* [SOURCE INFORMATION]
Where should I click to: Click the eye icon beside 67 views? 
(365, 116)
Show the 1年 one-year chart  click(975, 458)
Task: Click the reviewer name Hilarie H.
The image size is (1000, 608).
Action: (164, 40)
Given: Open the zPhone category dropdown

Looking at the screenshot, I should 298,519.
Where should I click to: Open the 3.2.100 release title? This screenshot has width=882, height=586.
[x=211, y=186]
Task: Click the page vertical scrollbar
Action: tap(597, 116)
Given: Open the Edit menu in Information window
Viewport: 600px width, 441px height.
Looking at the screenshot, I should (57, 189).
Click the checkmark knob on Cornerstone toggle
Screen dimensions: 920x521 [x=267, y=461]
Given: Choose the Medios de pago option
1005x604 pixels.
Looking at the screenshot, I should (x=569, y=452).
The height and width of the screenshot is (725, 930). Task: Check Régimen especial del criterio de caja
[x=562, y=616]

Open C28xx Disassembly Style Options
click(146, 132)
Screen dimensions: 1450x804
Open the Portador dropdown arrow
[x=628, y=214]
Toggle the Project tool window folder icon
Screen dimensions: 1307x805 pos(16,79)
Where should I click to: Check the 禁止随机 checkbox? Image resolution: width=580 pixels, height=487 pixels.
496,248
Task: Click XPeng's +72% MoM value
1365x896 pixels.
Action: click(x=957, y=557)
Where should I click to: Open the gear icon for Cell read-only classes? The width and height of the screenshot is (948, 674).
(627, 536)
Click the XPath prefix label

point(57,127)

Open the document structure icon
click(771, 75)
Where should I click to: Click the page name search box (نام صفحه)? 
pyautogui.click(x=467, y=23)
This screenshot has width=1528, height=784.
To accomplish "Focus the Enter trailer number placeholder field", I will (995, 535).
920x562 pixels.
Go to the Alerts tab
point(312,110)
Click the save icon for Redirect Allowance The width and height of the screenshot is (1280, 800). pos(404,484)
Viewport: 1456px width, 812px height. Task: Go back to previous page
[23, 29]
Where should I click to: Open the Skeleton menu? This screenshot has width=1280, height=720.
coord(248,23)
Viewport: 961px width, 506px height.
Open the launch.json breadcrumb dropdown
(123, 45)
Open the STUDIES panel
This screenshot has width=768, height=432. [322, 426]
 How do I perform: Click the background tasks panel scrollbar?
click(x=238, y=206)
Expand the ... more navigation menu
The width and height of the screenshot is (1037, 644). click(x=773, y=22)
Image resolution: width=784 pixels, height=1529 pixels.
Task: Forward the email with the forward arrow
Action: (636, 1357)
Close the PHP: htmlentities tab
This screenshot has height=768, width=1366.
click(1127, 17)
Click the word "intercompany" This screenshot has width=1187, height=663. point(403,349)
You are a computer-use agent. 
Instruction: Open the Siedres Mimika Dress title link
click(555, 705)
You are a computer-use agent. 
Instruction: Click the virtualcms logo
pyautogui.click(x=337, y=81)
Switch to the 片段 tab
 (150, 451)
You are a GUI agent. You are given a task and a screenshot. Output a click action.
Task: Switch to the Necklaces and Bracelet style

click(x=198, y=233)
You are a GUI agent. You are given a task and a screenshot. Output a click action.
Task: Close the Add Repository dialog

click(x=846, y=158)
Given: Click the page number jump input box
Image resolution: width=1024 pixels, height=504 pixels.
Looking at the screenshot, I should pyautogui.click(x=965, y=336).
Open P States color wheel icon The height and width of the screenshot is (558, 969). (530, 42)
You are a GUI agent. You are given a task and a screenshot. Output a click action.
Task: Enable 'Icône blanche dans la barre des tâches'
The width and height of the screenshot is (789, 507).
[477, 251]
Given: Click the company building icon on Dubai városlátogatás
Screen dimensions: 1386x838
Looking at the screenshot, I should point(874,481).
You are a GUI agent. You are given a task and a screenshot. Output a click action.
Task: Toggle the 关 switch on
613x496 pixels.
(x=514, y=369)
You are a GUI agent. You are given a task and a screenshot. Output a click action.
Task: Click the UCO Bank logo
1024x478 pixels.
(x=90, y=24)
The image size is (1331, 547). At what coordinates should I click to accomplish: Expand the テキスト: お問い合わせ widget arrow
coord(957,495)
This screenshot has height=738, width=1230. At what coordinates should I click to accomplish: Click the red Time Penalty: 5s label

* [ABOUT THIS TASK] Reproduce the material verbatim, line by line.

* [FINISHED EXERCISE]
Where should I click to: Click the eye icon beside 67 views? 
(365, 116)
Show the 1年 one-year chart  click(975, 458)
Task: Click the reviewer name Hilarie H.
The image size is (1000, 608).
Action: (164, 40)
Given: Open the zPhone category dropdown

Looking at the screenshot, I should 298,519.
Where should I click to: Open the 3.2.100 release title? This screenshot has width=882, height=586.
[x=211, y=186]
Task: Click the page vertical scrollbar
Action: tap(597, 116)
Given: Open the Edit menu in Information window
Viewport: 600px width, 441px height.
Looking at the screenshot, I should (57, 189).
Click the checkmark knob on Cornerstone toggle
Screen dimensions: 920x521 [x=267, y=461]
Given: Choose the Medios de pago option
1005x604 pixels.
Looking at the screenshot, I should (x=569, y=452).
The height and width of the screenshot is (725, 930). Task: Check Régimen especial del criterio de caja
[x=562, y=616]

Open C28xx Disassembly Style Options
click(146, 132)
Screen dimensions: 1450x804
Open the Portador dropdown arrow
[x=628, y=214]
Toggle the Project tool window folder icon
Screen dimensions: 1307x805 pos(16,79)
Where should I click to: Check the 禁止随机 checkbox? Image resolution: width=580 pixels, height=487 pixels.
496,248
Task: Click XPeng's +72% MoM value
1365x896 pixels.
Action: click(x=957, y=557)
Where should I click to: Open the gear icon for Cell read-only classes? The width and height of the screenshot is (948, 674).
(627, 536)
Click the XPath prefix label

point(57,127)

Open the document structure icon
click(771, 75)
Where should I click to: Click the page name search box (نام صفحه)? 
pyautogui.click(x=467, y=23)
This screenshot has width=1528, height=784.
To accomplish "Focus the Enter trailer number placeholder field", I will (995, 535).
920x562 pixels.
Go to the Alerts tab
point(312,110)
Click the save icon for Redirect Allowance The width and height of the screenshot is (1280, 800). pos(404,484)
Viewport: 1456px width, 812px height. Task: Go back to previous page
[23, 29]
Where should I click to: Open the Skeleton menu? This screenshot has width=1280, height=720.
coord(248,23)
Viewport: 961px width, 506px height.
Open the launch.json breadcrumb dropdown
(123, 45)
Open the STUDIES panel
This screenshot has width=768, height=432. [322, 426]
 How do I perform: Click the background tasks panel scrollbar?
click(x=238, y=206)
Expand the ... more navigation menu
The width and height of the screenshot is (1037, 644). click(x=773, y=22)
Image resolution: width=784 pixels, height=1529 pixels.
Task: Forward the email with the forward arrow
Action: (636, 1357)
Close the PHP: htmlentities tab
This screenshot has height=768, width=1366.
click(1127, 17)
Click the word "intercompany" This screenshot has width=1187, height=663. point(403,349)
You are a computer-use agent. 
Instruction: Open the Siedres Mimika Dress title link
click(555, 705)
You are a computer-use agent. 
Instruction: Click the virtualcms logo
pyautogui.click(x=337, y=81)
Switch to the 片段 tab
 (150, 451)
You are a GUI agent. You are given a task and a screenshot. Output a click action.
Task: Switch to the Necklaces and Bracelet style

click(x=198, y=233)
You are a GUI agent. You are given a task and a screenshot. Output a click action.
Task: Close the Add Repository dialog

click(x=846, y=158)
Given: Click the page number jump input box
Image resolution: width=1024 pixels, height=504 pixels.
Looking at the screenshot, I should pyautogui.click(x=965, y=336).
Open P States color wheel icon The height and width of the screenshot is (558, 969). (530, 42)
You are a GUI agent. You are given a task and a screenshot. Output a click action.
Task: Enable 'Icône blanche dans la barre des tâches'
The width and height of the screenshot is (789, 507).
[477, 251]
Given: Click the company building icon on Dubai városlátogatás
Screen dimensions: 1386x838
Looking at the screenshot, I should point(874,481).
You are a GUI agent. You are given a task and a screenshot. Output a click action.
Task: Toggle the 关 switch on
613x496 pixels.
(x=514, y=369)
You are a GUI agent. You are given a task and a screenshot. Output a click action.
Task: Click the UCO Bank logo
1024x478 pixels.
(x=90, y=24)
The image size is (1331, 547). At what coordinates should I click to accomplish: Expand the テキスト: お問い合わせ widget arrow
coord(957,495)
This screenshot has height=738, width=1230. At what coordinates should I click to accomplish: Click the red Time Penalty: 5s label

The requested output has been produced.